Background and objectives: Human CD34＋ hematopoietic stem cells can reconstitute the human hematopoietic system when transplanted into immunocompromised mice after irradiation. Human leukapheresis peripheral blood (LPB)- and cord blood (CB)-derived CD34＋ cells have a similar capacity to reconstitute myeloid lineage cells in a humanized mice (hu-mice) model. However, potent stem cells, such as CB-CD34＋ cells, efficiently reconstitute the lymphoid system in vivo compared to LPB-CD34＋ cells. Modeling the human hematolymphoid system is vital for studying immune cell crosstalk in human xenografted mice, with CB-CD34＋ cells used as an optimized cell source because they are essential in reconstituting lymphoid lineage cells.

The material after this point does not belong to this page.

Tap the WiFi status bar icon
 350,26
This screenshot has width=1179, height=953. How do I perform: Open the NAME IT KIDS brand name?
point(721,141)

Methods and results: In this study, we established hu-mice that combined human characteristics with long-term survival and investigated the efficiency of the engraftment of lymphoid lineage cells derived from LPB- and CB-CD34＋ cells in the bone marrow, spleen, and LPB. We found an overall increase in the transcriptional activity of lymphoid lineage genes in CB-CD34＋ cells. Our results revealed that potent CB-CD34＋ cells displaying a general upregulation of the expression of genes involved in lymphopoiesis could contribute to the hematolymphoid system in the humanized mice model with longevity.
Conclusions: Our data suggest that humanized mouse model by usage of CB-CD34＋ cells displaying high expression of TFs for lymphoid lineage cells can contribute to study the immune response against lymphocytes.
Keywords: Cord blood CD34＋ cells; Hematolymphoid lineage cells; Humanized mice model; Transcription factor enrichment.